Release v0.3.0: NF4 packed storage, QLoRA pipeline example

tveseli · tveseli · commit c10250637178 · 2026-03-30T23:11:22.000-04:00
- Add QLoRA Support section to README with NF4 quantization,
  packed storage, QLoRA base model, and full-stack compression docs
- Update repo URL to github.com/vlora-dev/vlora
- Update API reference for new quantize/save_quantized/qlora_info APIs
- Add CHANGELOG.md covering all 0.3.0 changes
- Add VLoRACallback integration test proving loadings actually change
  after forward+backward+on_step_end (the old callback was a no-op)
diff --git a/CHANGELOG.md b/CHANGELOG.md
@@ -0,0 +1,54 @@
+# Changelog
+
+All notable changes to this project will be documented in this file.
+
+Format follows [Keep a Changelog](https://keepachangelog.com/).
+
+## [0.3.0] - 2026-03-30
+
+### Added
+- **NF4 quantization** — 4-bit NormalFloat quantization from QLoRA (Dettmers et al., 2023). `subspace.quantize(method="nf4")` uses 16 quantile levels optimized for normally-distributed weights, with per-block absmax scaling.
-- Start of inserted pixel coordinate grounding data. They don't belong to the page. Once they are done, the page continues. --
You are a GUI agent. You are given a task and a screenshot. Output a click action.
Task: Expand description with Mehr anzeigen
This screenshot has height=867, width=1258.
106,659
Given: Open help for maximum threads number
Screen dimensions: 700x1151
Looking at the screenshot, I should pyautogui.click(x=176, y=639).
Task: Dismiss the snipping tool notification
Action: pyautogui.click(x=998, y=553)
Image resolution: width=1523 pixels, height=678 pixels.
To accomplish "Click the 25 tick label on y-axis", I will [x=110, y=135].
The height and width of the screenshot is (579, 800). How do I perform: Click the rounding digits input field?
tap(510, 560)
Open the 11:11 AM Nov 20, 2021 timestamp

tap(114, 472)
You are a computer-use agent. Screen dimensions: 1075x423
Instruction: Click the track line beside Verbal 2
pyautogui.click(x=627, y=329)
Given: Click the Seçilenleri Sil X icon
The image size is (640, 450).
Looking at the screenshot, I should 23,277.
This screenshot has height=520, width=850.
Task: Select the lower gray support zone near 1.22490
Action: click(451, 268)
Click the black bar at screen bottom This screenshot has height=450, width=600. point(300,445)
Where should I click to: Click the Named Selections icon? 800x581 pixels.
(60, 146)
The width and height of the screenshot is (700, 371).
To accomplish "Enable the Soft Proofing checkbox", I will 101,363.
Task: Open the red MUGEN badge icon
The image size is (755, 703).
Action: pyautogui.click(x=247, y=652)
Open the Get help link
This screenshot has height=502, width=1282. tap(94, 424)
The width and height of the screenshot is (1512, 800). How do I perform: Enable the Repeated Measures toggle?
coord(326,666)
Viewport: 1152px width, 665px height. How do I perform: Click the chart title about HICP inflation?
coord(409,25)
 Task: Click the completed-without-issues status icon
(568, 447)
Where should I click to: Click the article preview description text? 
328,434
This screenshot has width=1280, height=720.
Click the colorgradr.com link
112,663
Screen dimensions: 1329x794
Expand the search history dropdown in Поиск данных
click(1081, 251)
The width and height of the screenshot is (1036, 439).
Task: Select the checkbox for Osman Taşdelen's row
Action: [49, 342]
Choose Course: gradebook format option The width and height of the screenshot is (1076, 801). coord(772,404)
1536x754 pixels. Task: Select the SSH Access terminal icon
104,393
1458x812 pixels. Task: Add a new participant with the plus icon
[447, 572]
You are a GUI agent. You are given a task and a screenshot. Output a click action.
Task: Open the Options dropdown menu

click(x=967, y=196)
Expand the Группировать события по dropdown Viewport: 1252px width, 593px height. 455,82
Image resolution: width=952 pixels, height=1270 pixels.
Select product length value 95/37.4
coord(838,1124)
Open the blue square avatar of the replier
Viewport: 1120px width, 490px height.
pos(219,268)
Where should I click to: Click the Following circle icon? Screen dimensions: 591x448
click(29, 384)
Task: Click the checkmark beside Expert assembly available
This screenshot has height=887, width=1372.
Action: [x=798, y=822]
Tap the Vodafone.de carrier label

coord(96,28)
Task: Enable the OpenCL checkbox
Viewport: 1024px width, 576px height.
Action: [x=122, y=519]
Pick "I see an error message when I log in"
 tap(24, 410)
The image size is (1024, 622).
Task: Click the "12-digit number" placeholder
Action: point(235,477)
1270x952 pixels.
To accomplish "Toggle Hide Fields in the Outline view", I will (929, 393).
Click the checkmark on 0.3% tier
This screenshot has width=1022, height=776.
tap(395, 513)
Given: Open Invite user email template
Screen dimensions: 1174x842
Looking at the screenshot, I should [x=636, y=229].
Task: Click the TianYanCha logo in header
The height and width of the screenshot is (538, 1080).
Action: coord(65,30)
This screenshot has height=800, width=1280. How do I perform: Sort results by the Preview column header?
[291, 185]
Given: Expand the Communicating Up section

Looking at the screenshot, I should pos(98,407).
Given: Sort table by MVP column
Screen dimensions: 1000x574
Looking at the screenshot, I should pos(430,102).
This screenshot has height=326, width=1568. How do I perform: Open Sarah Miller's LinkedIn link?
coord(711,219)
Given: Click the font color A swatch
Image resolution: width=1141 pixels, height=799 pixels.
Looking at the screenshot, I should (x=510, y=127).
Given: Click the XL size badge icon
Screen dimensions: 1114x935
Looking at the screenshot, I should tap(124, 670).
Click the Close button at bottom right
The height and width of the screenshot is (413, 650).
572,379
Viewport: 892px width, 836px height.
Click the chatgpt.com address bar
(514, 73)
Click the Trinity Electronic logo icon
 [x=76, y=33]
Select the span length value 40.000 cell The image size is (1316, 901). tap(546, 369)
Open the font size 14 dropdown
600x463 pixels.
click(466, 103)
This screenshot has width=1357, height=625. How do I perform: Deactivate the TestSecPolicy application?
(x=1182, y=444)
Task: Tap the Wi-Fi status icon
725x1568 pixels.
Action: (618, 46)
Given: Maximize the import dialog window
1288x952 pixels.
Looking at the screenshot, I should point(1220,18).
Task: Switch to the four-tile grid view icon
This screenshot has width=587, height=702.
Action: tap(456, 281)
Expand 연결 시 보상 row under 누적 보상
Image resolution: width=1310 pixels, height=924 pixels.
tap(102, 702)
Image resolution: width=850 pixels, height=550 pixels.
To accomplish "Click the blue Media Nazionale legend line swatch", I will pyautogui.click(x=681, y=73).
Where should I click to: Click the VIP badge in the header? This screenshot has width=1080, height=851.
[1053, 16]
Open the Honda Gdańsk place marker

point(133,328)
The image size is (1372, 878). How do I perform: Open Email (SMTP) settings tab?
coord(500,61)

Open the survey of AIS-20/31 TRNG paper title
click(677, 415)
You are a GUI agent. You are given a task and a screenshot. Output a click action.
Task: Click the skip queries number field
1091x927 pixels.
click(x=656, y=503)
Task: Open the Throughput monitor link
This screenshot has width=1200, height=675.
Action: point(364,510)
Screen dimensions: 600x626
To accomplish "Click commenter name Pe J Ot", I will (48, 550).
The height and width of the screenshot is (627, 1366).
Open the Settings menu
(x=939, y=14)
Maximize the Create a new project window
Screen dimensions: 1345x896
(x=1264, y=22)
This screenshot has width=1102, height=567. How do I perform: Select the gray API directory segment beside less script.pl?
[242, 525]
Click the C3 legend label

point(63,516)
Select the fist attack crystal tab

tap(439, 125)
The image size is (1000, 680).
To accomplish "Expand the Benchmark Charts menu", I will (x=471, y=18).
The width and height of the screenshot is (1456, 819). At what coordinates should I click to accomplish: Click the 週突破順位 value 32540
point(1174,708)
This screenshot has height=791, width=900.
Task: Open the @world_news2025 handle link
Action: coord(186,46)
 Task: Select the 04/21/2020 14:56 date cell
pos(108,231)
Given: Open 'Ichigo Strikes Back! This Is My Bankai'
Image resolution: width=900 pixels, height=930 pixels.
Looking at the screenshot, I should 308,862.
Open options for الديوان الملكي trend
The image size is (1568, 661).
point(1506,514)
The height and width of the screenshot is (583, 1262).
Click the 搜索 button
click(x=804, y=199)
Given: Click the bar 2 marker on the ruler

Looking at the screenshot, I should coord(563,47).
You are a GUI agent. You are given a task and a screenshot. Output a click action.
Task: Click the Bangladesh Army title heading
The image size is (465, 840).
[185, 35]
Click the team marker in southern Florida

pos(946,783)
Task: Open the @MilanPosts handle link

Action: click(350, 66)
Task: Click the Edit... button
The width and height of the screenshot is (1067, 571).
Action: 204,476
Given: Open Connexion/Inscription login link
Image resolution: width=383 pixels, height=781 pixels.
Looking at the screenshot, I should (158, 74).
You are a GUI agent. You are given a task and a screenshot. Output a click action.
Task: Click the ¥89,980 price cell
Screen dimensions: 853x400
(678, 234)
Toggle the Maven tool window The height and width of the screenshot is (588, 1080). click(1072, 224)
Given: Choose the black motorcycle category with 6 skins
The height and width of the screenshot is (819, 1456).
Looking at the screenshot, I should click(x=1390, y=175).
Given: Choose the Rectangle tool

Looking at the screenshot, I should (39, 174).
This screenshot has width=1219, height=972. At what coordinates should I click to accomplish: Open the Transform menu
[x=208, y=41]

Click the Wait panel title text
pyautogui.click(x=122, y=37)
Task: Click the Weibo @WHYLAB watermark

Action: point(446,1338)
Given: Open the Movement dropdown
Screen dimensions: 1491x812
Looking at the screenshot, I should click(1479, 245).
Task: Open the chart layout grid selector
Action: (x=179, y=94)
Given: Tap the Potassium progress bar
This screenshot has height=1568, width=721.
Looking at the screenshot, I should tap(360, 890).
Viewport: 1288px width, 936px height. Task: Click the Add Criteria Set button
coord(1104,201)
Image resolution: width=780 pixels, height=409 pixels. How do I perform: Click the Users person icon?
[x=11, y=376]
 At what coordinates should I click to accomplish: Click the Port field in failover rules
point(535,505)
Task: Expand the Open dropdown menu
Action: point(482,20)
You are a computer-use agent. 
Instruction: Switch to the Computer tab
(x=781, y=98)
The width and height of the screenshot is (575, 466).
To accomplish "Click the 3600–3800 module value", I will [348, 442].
Lower error than symmetric int4.
+- **Double quantization** — quantize per-block NF4 scales to FP8 via `double_quant=True`, reducing scale overhead from 0.5 to ~0.127 bits/param.
+- **NF4 packed storage** — `subspace.save_quantized()` packs components as uint8 (two 4-bit indices per byte) for ~7x disk savings. `SharedSubspace.load()` auto-detects format.
+- **QLoRA-aware VLoRAModel** — `compute_dtype` parameter for mixed-precision LoRA computation with quantized base models; `qlora_info` property for base model introspection.
+- **`full_stack_compression()`** — report combined base model quantization + adapter compression savings.
+- **`quantize_loadings` parameter** — optionally quantize per-task loadings (not just components).
+- **`nf4_pack` / `nf4_unpack`** — low-level ops for 4-bit packing to uint8.
+- **Layer shapes stored in metadata** — `reconstruct()` uses stored shapes instead of deriving from `numel() // rank`, supporting per-layer rank configs.
+- **`__repr__` on core objects** — `SharedSubspace`, `TaskProjection`, `LoRAWeights` now print useful info.
+- **`adaptive_k` preserved through `absorb()`** — subspaces built with `adaptive_k=True` retain that setting after absorption.
+- QLoRA + vLoRA pipeline example (`examples/qlora_pipeline.py`).
+
+### Fixed
+- **`absorb_incremental` re-projection bug** — existing tasks were having loadings padded/truncated instead of properly re-projected when the basis rotated. Now reconstructs from old basis and projects onto updated basis.
+- **`VLoRACallback` was a no-op** — the HF Trainer callback created an optimizer but never stepped it. Now registers differentiable forward hooks so the Trainer's backward pass produces gradients on loadings, and steps the optimizer in `on_step_end`.
+- **TIES merge normalization** — `n / contributor_count` over-scaled output when elements were trimmed. Fixed to `1 / contributor_count`.
+- **`__version__` mismatch** — `__init__.py` said 0.1.0 while `pyproject.toml` said 0.2.1.
+- **`check_tensor_health` never called** — imported but unused; now wired up after SVD in `from_adapters`.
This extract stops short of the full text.